“Well, you are a silly!” she exclaimed. “All you want is a gentle tear or two trickling down the side of your nose, enough to make your eyes blink but not enough to soak your veil or leave streaks. And there you gush like a waterspout, and damp your face so much the bridegroom’ll catch his death of cold when he kisses you! Stop it, Kate MacNeill,—it isn’t anybody’s funeral: why, weddings aren’t so very fatal; lots of folk get over them—leastways in America.”
“I can’t help it!” protested the weeping maid. “I never could be melancholy in moderation, and the way you speak you make me think it’s running a dreadful risk to marry anybody.”
“Well,” said Bud, “you needn’t think of things so harrowing, I suppose. Just squeeze your eyes together and bite your lip, and perhaps it’ll start a tear: if it don’t, it’ll look like as if you were bravely struggling with emotion. And then there’s the proud glad smile as you back out on Charles’s arm—give her your arm, Minnie,—the trial’s over, you know, and you’ve got on a lovely new plain ring, and all the other girls are envious, and Charles Maclean and you are one till death do you part. Oh, Kate, Kate! don’t grin; that’s not a smile, it’s a—it’s a railroad track. Look—” Bud assumed a smile that spoke of gladness and humility, confidence and a maiden’s fears,—a smile that appealed and charmed.
“I couldn’t smile like that to save my life,” said Kate in a despair. “I wish you had learned me that instead of the height of Popacatthekettle. Do you think he’ll be angry if I don’t do them things properly?”
“Who? Charles! Why, Charles’ll be so mortally scared himself he wouldn’t notice if you made faces at him, or were a different girl altogether. He’ll have a dull dead booming in his ears, and wonder whether it’s wedding-day or apple-custard: all of them I’ve seen married looked like that. It’s not for Charles you should weep and smile; it’s for the front of the house, you know,—it’s for the people looking on.”

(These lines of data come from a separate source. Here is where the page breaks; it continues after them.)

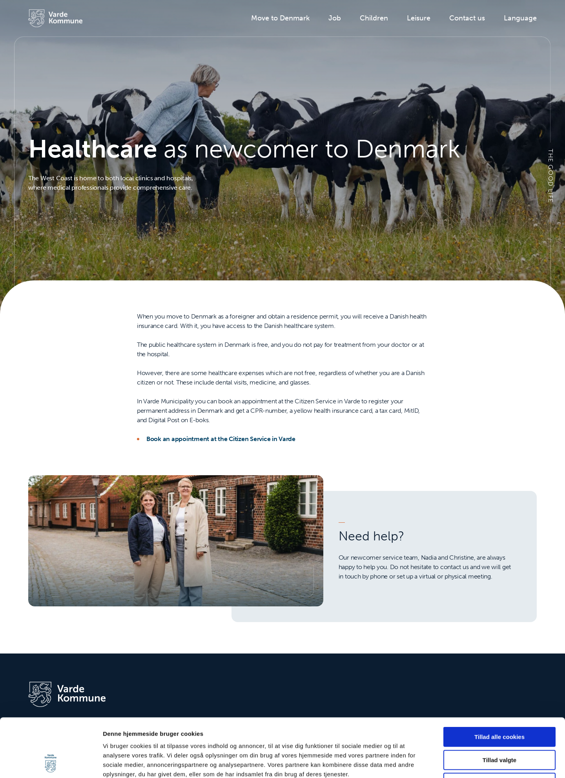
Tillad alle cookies (499, 682)
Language (520, 18)
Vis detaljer (408, 762)
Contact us (467, 18)
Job (334, 18)
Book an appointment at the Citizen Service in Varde (220, 439)
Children (374, 18)
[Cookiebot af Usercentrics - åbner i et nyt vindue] (50, 763)
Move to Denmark (280, 18)
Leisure (418, 18)
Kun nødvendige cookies (499, 728)
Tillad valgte (499, 705)
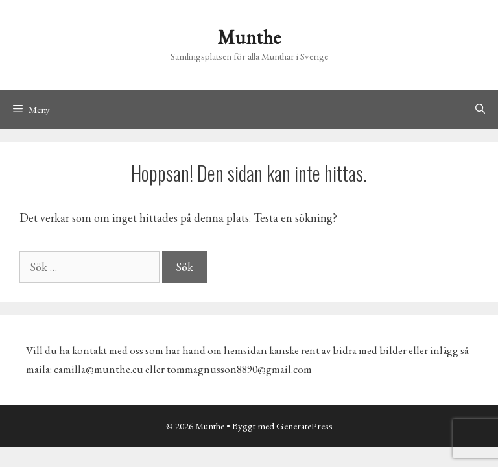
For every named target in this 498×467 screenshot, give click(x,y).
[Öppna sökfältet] (480, 109)
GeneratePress (304, 426)
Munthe (249, 37)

“Toots!” said Kate, relieved. “If it’s only for them, I needn’t bother. I thought that maybe it was something truly refined that he would be expecting. It’s not—it’s not the front of a house I’m marrying. Tell me this and tell me no more—is there anything special I should do to please my Charles?”
“I don’t think I’d worry,” said Bud on reflection. “I daresay it’s better not to think of anything dramatic. If I were you I’d just keep calm as grass, and pray the Lord to give me a good contented mind and hurry up the clergyman.”
But yet was the maiden full of a consciousness of imperfection, since she had seen that day the bride’s-cake on view in the baker’s window,—an edifice of art so splendid that she felt she could never be worthy of it. “How do you think I’ll look?” she asked. And Bud assured her she would look magnificently lovely.
“Oh, I wish I did,” she sighed. “But I’m feared I’ll not look so lovely as I think I do.”
“No girl ever did,” said Bud. “That’s impossible; but when Charles comes to and sits up he’ll think you’re It: he’ll think you perfect.”